1) Le lien entre l’importance relative et les risques
Le risque d’audit est « le risque que l’auditeur exprime une opinion incorrecte du fait d’erreurs significatives contenues dans les états financiers. »[112] Les composants du risque d’audit ( RA ) sont le risque inhérent ( RI ), le risque lié au contrôle interne ( RNC ) et le risque de non détection ( RND ). Il est calculé selon la formule suivante[113] : RA = RI x RNC x RND
a) Le risque inhérent (RI)
Le risque inhérent est « la possibilité que le solde d’un compte ou qu’une catégorie de transactions comporte des erreurs significatives isolées ou cumulées à des erreurs dans d’autres soldes ou catégories de transactions, nonobstant les contrôles internes existants. »[114] Au moment de l’évaluation de ce risque, certains critères peuvent être pris en considération tant au niveau des états financiers qu’au niveau des soldes des comptes et des catégories d’opérations.

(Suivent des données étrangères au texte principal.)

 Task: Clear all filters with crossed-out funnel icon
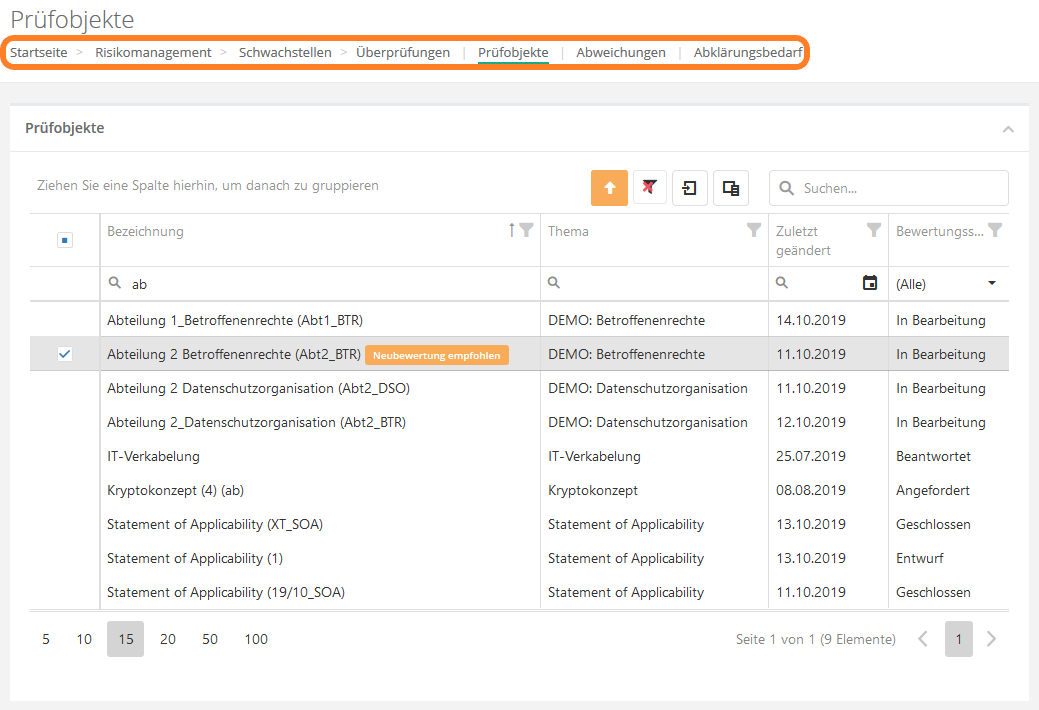click(x=650, y=188)
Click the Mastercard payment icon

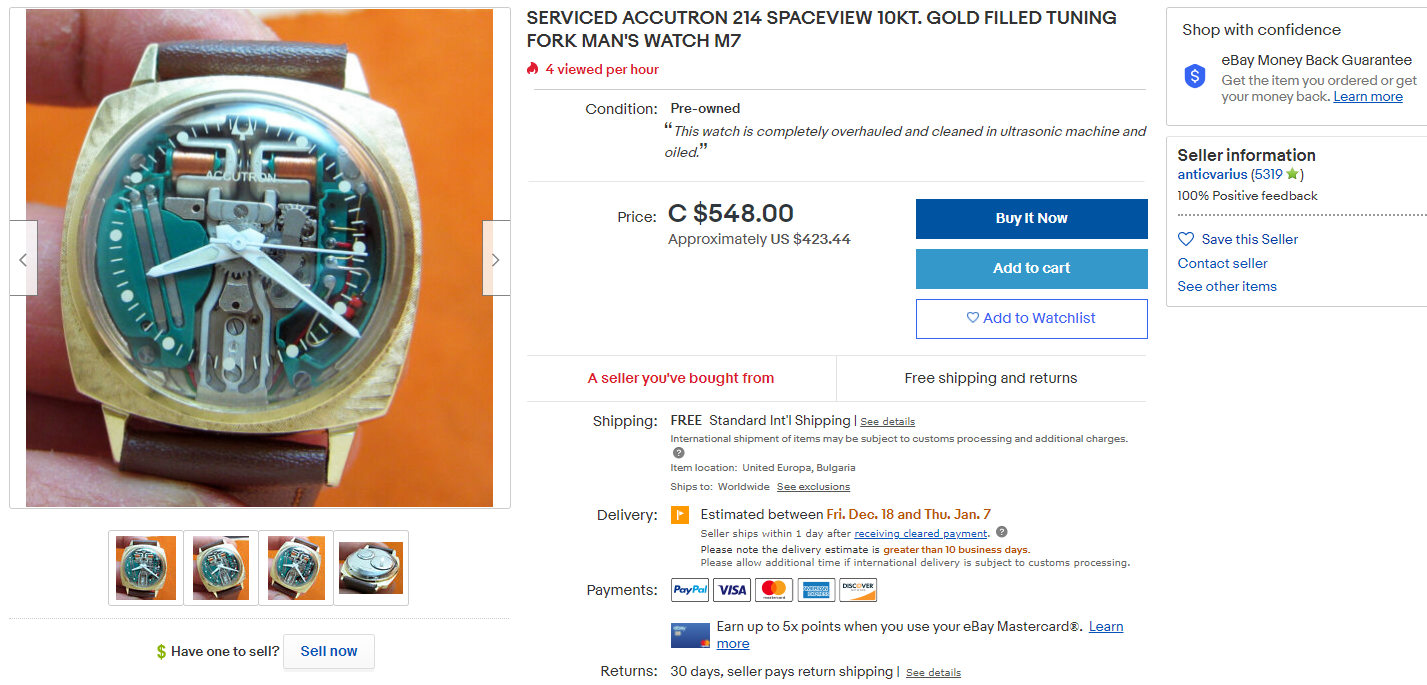(x=773, y=590)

i) Au niveau des états financiers
Au niveau des états financiers, les critères à prendre en considération sont la situation économique et financière de l’entreprise, son organisation interne et la qualité de sa direction[115].
– La situation économique et financière de l’entreprise
L’auditeur prend en considération :
o les caractéristiques commerciales, telles qu’un secteur très concurrentiel avec remise accordée à la clientèle, prix de vente tarifiés, clientèle étrangère importante, changements de lignes de produits, l’évolution de l’offre et de la demande, etc.
o les caractéristiques techniques, telles que la dépendance à l’égard d’un fournisseur, capacité de production trop importante, l’innovation technologique, les sites de production et leur implantation géographique, sureffectif, climat social, etc.
o les caractéristiques financières, telles que la perte de la moitié des capitaux propres, existence d’opérations réalisées avec des parties liées, insuffisance de fonds de roulement, etc.
o les caractéristiques juridiques, telles que structure et répartition du capital inégales, litiges en cours, contrôle fiscal en cours, etc.
o L’organisation interne de l’entreprise
Les risques ont trait essentiellement à :
o l’absence ou la mauvaise qualité du système d’information telle que l’inexistence de fiches de fonctions, d’organigrammes, etc.
o l’absence d’un service d’audit interne et de contrôle de gestion;
o l’utilisation de systèmes comptables sophistiqués tels que des systèmes informatisés complexes.
– La qualité de la direction de l’entreprise
La qualité de la direction est appréciée en combinant les éléments suivants :
o La sensibilité de la direction au contrôle et son style de direction qui reflètent son attitude diffusée dans l’entreprise. En effet, tout système de contrôle interne, aussi efficace soit-il, peut devenir inopérant lorsqu’un dirigeant passe outre à un contrôle existant. Dans ce cas, le risque est estimé par l’auditeur à un niveau élevé ;
o Les influences qui s’exercent sur la direction : Il s’agit des circonstances qui pourraient inciter les dirigeants à présenter des états financiers inexacts. Il en est ainsi lorsque la situation financière de la société est malsaine. Le risque lié aux irrégularités ou aux malversations destinées à présenter un meilleur profil de la situation financière et de meilleurs résultats d’exploitation s’en trouve augmenté.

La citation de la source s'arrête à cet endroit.